The efforts of agricultural scientists paid off, the biggest problem of basmati paddy is over… now the export will increase

Most produced in India basmati rice A major problem of the three varieties of After the success in the lab, the report of ‘OK’ has come of the farmers who have planted it in the fields. Agricultural scientists are now confidently saying that India’s rice exports will increase instead of decreasing. The export of Basmati rice, called Rice Queen, has come down by about Rs 6000 crore in the last four years. Which is a big concern for farmers, scientists and the government. Because Basmati rice earns the highest foreign exchange among agricultural products.

Come, let us understand what this problem was and how it was resolved. Actually, the amount of pesticide in Indian Basmati rice is getting more than its maximum residue level (MRL-Maximum Residue Limit) fixed by many countries. Pakistan was getting the benefit of this. But, now this will not happen. Because, the scientists of Indian Agricultural Research Institute (IARI), Pusa, ended the problem of putting pesticides in paddy.

These diseases were trouble for the farmers

Talking about the cultivation of Basmati paddy, it is cultivated in about two million hectares in India. Out of which about 95 percent area is occupied by only three varieties. In which Pusa Basmati 1121, 1509 and 1401 are included. But in these, bacterial leaf blight (bacterial leaf blight) and blight disease (blast) are found. To deal with this, farmers spray Tricyclozol. Due to which its quantity is found in rice. Which is not accepted by the European Union and some other countries.

how much less export

The impact of pesticides is understood by the European Union alone. According to Dr. Ashok Kumar Singh, Director of the Indian Agricultural Research Institute, in 2016, about 5 lakh tonnes of Basmati rice was exported here. Which remained only 2.5 lakh tonnes in 2019-20. The main reason for this is the presence of tricycloazole in rice. This meant that the amount of pesticide was exceeding their maximum residue level.

When was the export of Basmati rice

The year crore rupees
2018-19 32,804.30
2019-20 31,025.88
2020-21 29,849.89
2021-22 26,861
Source: APEDA/DGCIS

Stringent standards on pesticide in rice

The European Union has set a maximum residue limit (MRL) of tricycloazole at 0.01 ppm (0.01 mg/kg). That means for every 100 tons of rice, 1 gram of residue is equal. It is 0.3 ppm in the US and 0.8 ppm in Japan. Crop disease from such stringent standards and above. To get rid of this problem, the scientists of Pusa developed three such varieties which are resistant to scorching and jhaka disease. This could have been the best solution to this big problem coming for the agriculture world.

These are disease resistant varieties of Basmati

IARI improved the Pusa Basmati 1509 and prepared it in 1847. Whereas after improving 1121 and correcting 1885 and 1401, developed a disease resistant variety named 1886. Therefore, there was no need for pesticides in them. About seven thousand farmers of GI (Geographical Indication) area of ​​Basmati have sown these new varieties this year.

ground level

The next question was that after coming out of the lab, how are these varieties at the ground level and whether the farmers are satisfied with it or not? To know this, the IARI team under the leadership of Director Dr. Ashok Kumar Singh undertook a Kisan Sampark Yatra of about 1500 km from 27 to 29 September. The team visited the farms of some farmers of Gohana, Jind, Muktsar Sahib, Sangrur, Sirsa and Fatehabad districts besides Dariyapur village in Delhi and saw the finished crop with them. It was videographed.

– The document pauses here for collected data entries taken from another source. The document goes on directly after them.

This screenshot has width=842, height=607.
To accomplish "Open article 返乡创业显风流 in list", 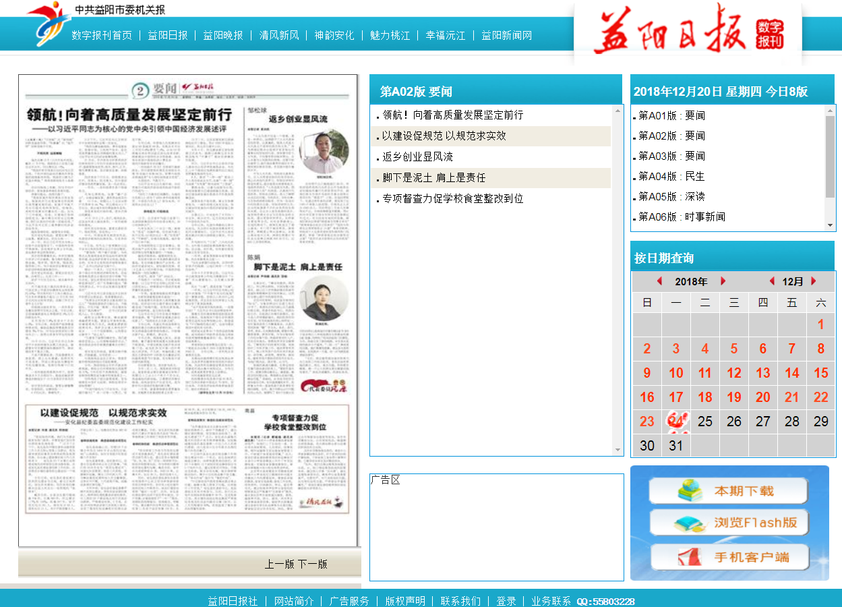I will click(x=417, y=157).
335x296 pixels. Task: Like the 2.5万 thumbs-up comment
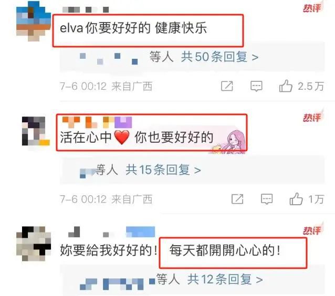(x=286, y=86)
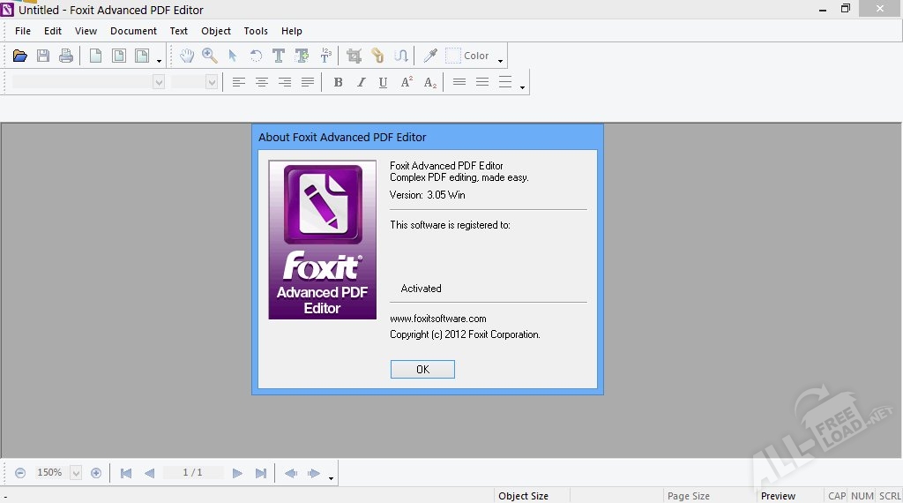Toggle Italic formatting

pos(361,82)
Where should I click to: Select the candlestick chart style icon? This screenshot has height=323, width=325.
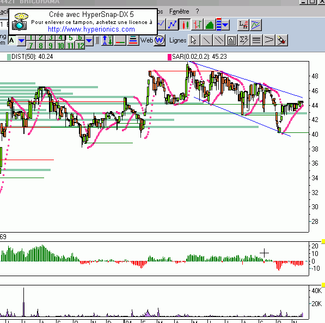185,25
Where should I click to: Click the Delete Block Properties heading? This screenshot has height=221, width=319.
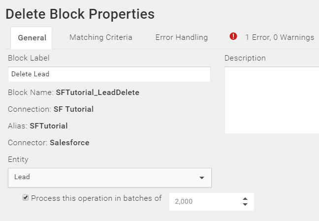80,14
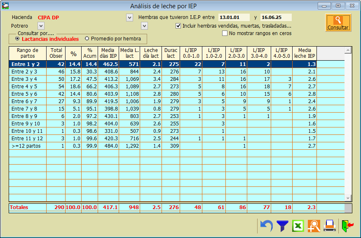Viewport: 361px width, 238px height.
Task: Select the Entre 4 y 5 row
Action: coord(27,86)
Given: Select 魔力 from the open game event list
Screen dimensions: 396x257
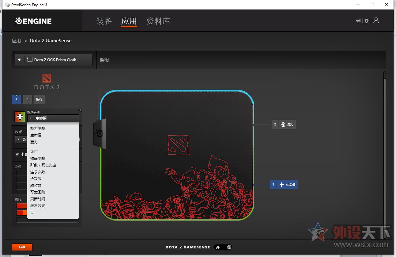Looking at the screenshot, I should pyautogui.click(x=34, y=142).
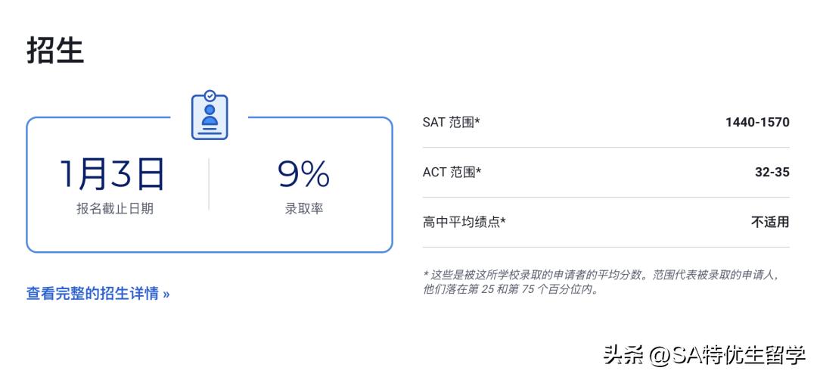Click the 录取率 label

pos(303,209)
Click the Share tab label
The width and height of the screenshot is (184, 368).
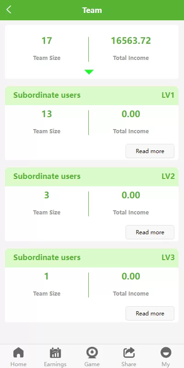[129, 364]
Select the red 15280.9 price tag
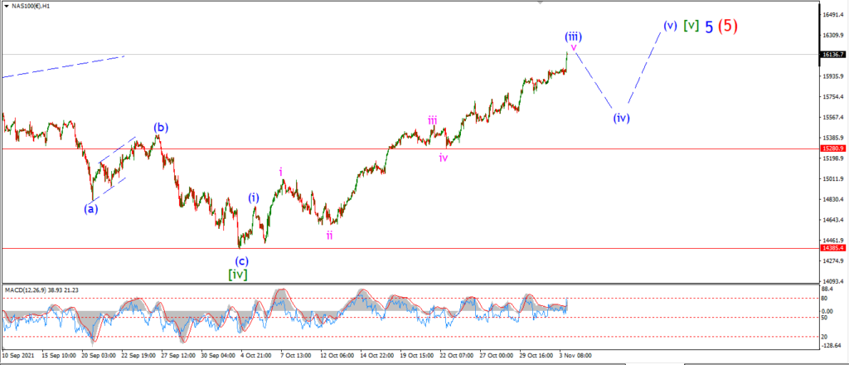 tap(833, 148)
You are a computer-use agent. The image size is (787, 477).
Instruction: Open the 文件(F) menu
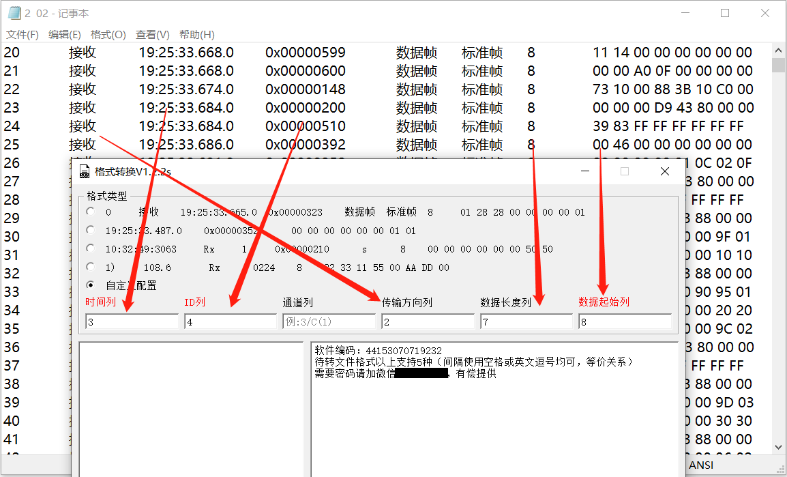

How much savings of farmers, how much profit?

Dr. Singh told that thousands of farmers cultivating Basmati for the first time have not sprayed pesticides in their fields. Because there was no disease. Due to not applying pesticides, they have saved about Rs 3000 per acre. The second good thing is that this rice will not come back after export, because the medicine is not lying in it. Therefore, their price will also be higher than other varieties. In many places, only these varieties of paddy are being sold at a rate of up to Rs 4050 per quintal.

Dr. Singh, Director of Pusa said that productivity has also improved. The yield ranges from 28 to 30 quintals per acre. This is told by the farmers who have already harvested the crop. An increase of about 25 percent has been seen in the number of donations. But, this success is not the destination of scientists. Rather it is a stop. We have to fight the challenges of climate change. New pests have to be fought. Therefore, the development journey of new varieties will continue.